We find ourselves insulated from the effects of many of these attacks. After all, we attend a strongly pro-Obama university buffered by one of the most fiercely pro-Obama neighborhoods in the country. Elsewhere, however, the terrorist name-calling has struck a nerve. Friends from my home state of Georgia tell me that some residents -- already strong McCain supporters -- are up in the arms at the idea of a terrorist sympathizer ascending to the White House.
McCain and Palin have seemed inconsistent in their response to these attacks. "If a candidate hears something beyond the pale, it's important that a candidate rebuke those people," said political science professor Jack Nagel. "Sen. McCain has done this, but Gov. Palin has not."
There are many ways to win an election. Playing on tense racial and cultural divides should not be one of them. The Obama campaign has often strayed negative as well, but there is no comparison between the tactics of the two. On Sunday, former Secretary of State Colin Powell supplied McCain's "inappropriate" allegations as a chief reason for his Obama endorsement. Despite the litany of attacks, public opinion is shifting, and not in McCain's favor.

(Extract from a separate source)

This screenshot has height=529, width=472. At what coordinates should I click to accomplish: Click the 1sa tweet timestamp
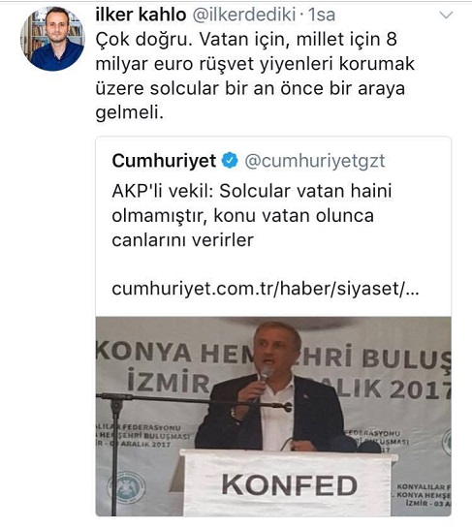tap(321, 15)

Last Saturday, Obama held another event in Missouri -- this time to the tune of 100,000 supporters, aking it the largest campaign rally in American history. The result of the presidential election may still be in flux, but Obama's place in it -- as the first major African-American contender and as a source of inspiration -- is assured.

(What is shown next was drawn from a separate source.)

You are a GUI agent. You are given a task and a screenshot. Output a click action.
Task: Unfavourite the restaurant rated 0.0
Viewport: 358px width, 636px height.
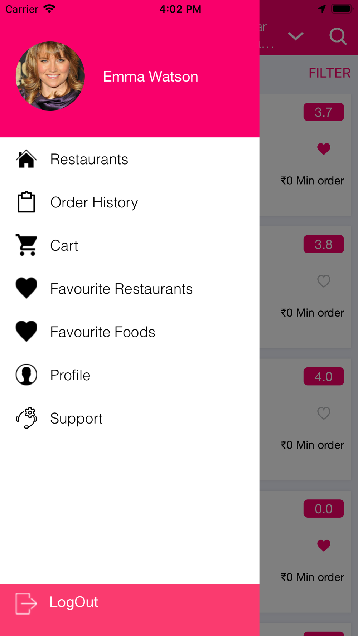click(x=324, y=546)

Less clear is how Sen. McCain's election role will be remembered. This negative crusade threatens not only to lose him the election but also to permanently tarnish a distinguished senatorial career. The McCain/Palin campaign must rein in the forces they have helped to unleash. The twin specters of bigotry and fear-mongering have reared their heads several times before in American electoral history -- and never with happy results.